This small, non-devotional book offers an analysis of step-by-step progressive praying.   It is an updated version of a previously published work, far more eloquent and luminous than most contemporary approaches to the topic of prayer in general.   In the preface, Herman states that the purpose of her book is to elucidate the meaning and value of prayer as a creative process.   Prayer is a noble activity, a completely human form of interaction between the human and the Divine.   What distinguishes this approach is the primacy of prayer as a way of "heart-communion" with the Creator and not necessarily in the need for personal empowerment for its own sake.   Herman's message touches us over the decades like a meteorite skimming the surface of the century.   Thoroughly analytical of the motivations that attend stages of development in prayer, Herman discusses silence, meditation, reading of the Gospels, and intercessory prayer in the context of love and humility as well as genuine doubt and human despair. Here is an intelligent and loving contact with the other reality, the reality of God.

About the Author

Brigid Herman was a journalist who married a Presbyterian minister and wrote mainly on theological and devotional themes under the names E. Herman and Hugh Sinclair.


Book Reviews

Review 1

Creative Prayer is not a book for the faint of heart. It's not a fuzzy, feel-good read. It doesn't explore the latest prayer techniques or postures or exercises. This book minces no works, makes no compromises, takes no prisoners.  Creative prayer rests on the bedrock of what prayer and the spiritual life is all about, and that is a life devoted to obedience to God.

Written in England after World War I, author Brigid Herman predates the spiritual fads of our times, yet she speaks with a voice so incisive and wise that her message addresses all times and people.

Do not read this book unless you want to be challenges, unless you want to illuminate the next few steps of your faith walk.   And if this is what you seek, do no fail to read this book.
____
# [Required task]
According to the passage about Creative Prayer, under which names did Brigid Herman write? Rely only on the passage about Creative Prayer when answering.

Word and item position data
____
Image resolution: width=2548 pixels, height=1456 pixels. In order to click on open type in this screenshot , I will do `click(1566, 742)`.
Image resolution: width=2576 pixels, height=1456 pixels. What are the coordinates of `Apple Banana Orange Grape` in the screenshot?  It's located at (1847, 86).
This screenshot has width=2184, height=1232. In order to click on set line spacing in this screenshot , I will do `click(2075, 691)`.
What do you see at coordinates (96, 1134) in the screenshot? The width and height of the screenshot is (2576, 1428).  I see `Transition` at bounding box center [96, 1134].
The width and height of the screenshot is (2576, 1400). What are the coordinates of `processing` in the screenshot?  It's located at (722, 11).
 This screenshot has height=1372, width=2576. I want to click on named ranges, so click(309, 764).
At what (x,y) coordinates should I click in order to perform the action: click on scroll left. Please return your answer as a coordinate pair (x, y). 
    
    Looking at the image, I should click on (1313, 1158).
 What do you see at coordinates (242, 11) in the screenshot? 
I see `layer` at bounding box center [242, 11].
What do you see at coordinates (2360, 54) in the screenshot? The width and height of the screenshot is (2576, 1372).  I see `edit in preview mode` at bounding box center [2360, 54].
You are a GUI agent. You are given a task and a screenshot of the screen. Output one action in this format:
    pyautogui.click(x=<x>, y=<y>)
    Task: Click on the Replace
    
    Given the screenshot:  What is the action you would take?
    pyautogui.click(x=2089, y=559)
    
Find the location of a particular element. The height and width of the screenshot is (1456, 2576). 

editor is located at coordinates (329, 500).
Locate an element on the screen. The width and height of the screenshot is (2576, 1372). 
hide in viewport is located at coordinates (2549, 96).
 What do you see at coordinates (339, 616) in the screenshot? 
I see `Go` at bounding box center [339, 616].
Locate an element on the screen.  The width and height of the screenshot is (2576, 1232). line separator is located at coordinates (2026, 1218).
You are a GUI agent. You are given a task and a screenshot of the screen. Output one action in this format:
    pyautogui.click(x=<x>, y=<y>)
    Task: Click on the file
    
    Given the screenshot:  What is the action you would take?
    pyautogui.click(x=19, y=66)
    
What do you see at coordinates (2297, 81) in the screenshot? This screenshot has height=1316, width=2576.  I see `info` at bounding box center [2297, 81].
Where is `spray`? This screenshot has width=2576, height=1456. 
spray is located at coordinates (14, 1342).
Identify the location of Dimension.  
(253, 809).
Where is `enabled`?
____
# [Result]
E. Herman and Hugh Sinclair